Recent events have been brought to my attention that displays a lack of respect and common courtesy for fellow students. Vandalism and judgmental mindsets have been responsible for a downward transition for the College of Eastern Utah in the last month. I have tried to steer away from this topic, but can no longer restrain my thoughts on this subject. I have seen some close friends affected unjustly and will not be silent on issues I feel must receive due attention. This is my role in the newspaper, my job as an opinion writer.
The vandalism of vehicles in recent weeks provokes my furious article. The vehicles of close friends were the main focus in this escapade. I can’t believe that our cars and trucks are not safe for even one weekend on campus. The content of the message left on the vehicle was not only offensive, but demonstrated a childish behavior. I feel ashamed to be part of a student body that has no respect for property.
The student now must pay for the damage and can only file a complaint with the college. I feel that there can be much more done with students coming forth to confess to their crime and paying for the vehicle. This is purely common sense. You break the law; you should take your responsibilities. The victim should not be the one to make up for a foolish act of immaturity. Instead, we need to be true college students.
These students should also have the option of leaving the College of Eastern Utah to move to an off-campus housing. They do not feel safe at the college dealing with their own property. Therefore, they should relocate to a form of living they deem fit. Their vehicles are damaged and will receive no compensation. I am a firm advocate of on-campus housing, but vandalism is a risk for financial loss.
Second, the hostile mindsets of students towards my opinions have been misdirected. Holding a personal vendetta against Erik Falor and me for our opinions is wrong. Voice your opinions and allow CEU to see differing viewpoints.
I feel that Falor and I stated our opinions about the True Eagle night. This article seemed to stir emotions among the college community. That’s good. That, like complaining about school issues, is my job. I don’t care if you agree or not, but the fact is that people are reading my opinions. You can comment to me your views and I will even take them into consideration. Heck, e-mail us your opinions and people can read them.

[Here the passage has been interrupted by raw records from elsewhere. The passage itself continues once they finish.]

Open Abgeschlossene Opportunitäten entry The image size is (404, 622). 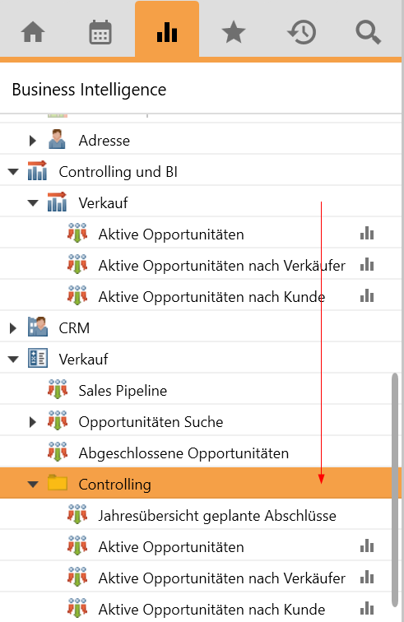tap(183, 453)
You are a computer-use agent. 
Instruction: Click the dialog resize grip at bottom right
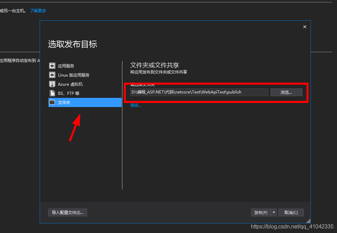[x=308, y=221]
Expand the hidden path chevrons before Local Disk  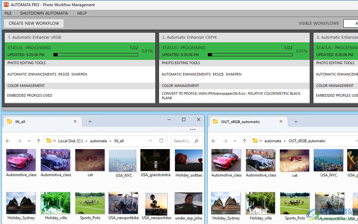coord(55,141)
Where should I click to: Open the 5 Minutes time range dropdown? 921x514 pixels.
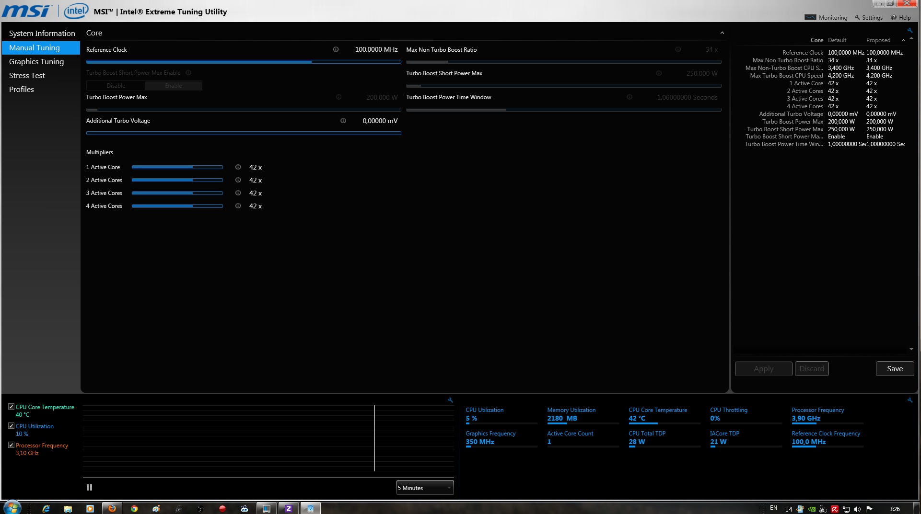click(425, 488)
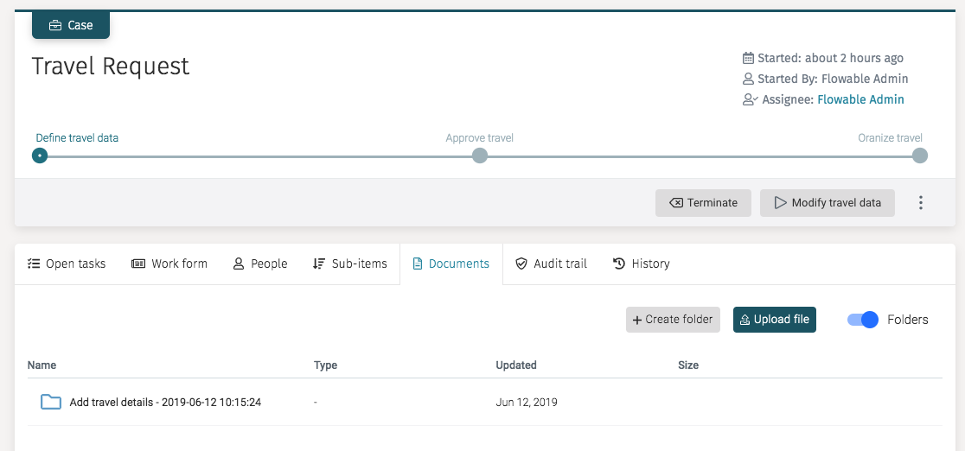The width and height of the screenshot is (965, 451).
Task: Click the user icon beside Started By
Action: pos(748,79)
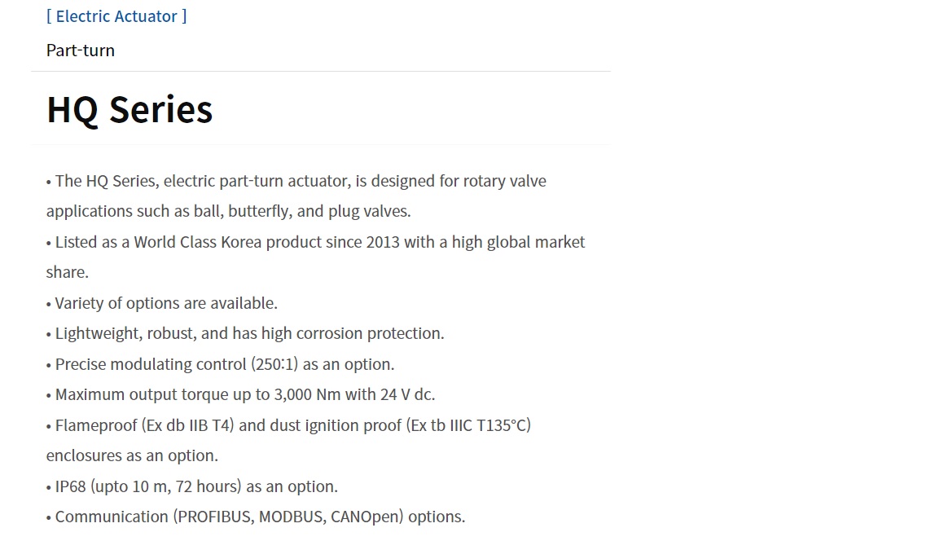Click the year 2013 in the text
The image size is (935, 541).
pyautogui.click(x=382, y=242)
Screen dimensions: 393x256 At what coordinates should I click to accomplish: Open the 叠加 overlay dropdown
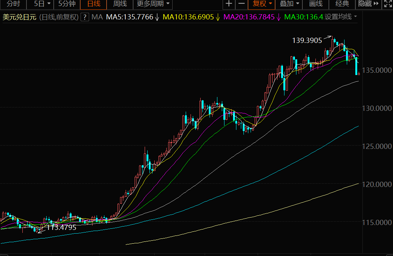tap(290, 4)
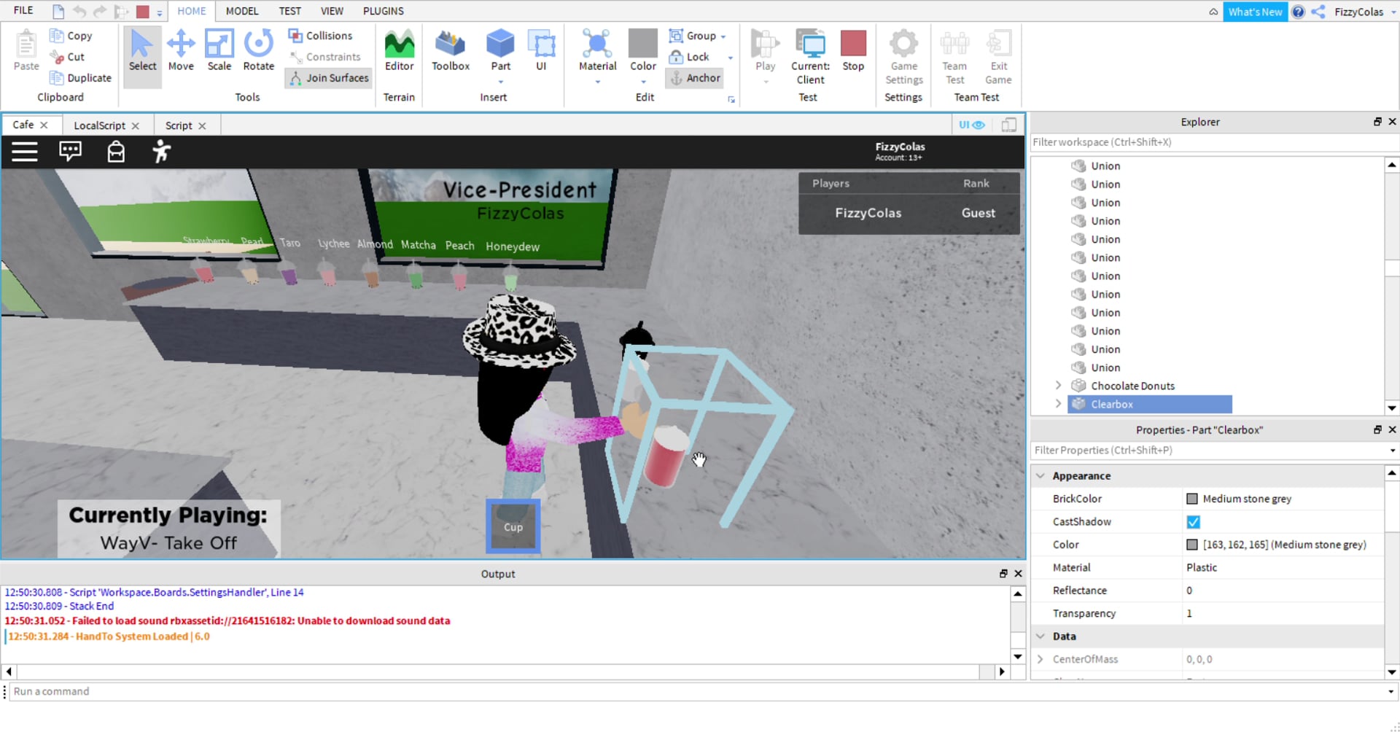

The True Eagle night was a complete bust. ASCEU sends one person to run the event and only three people show up. This is tradition? Give me a break. I feel that True Eagle must be taken more seriously to be viewed as an event. My opinion still stands as True Eagle being distasteful and disgusting. The students can provide an event, but the college involvement is my complaint. This is not promoting, providing or extending education in any aspect.
The students should realize the vitality of having responsibilities within the college to have a functioning atmosphere. The only thing I ask is to be considerate of others. We are not in high school anymore and should act like it. I can always be involved in an act of vandalism, but choose to be the better man and live peacefully with others.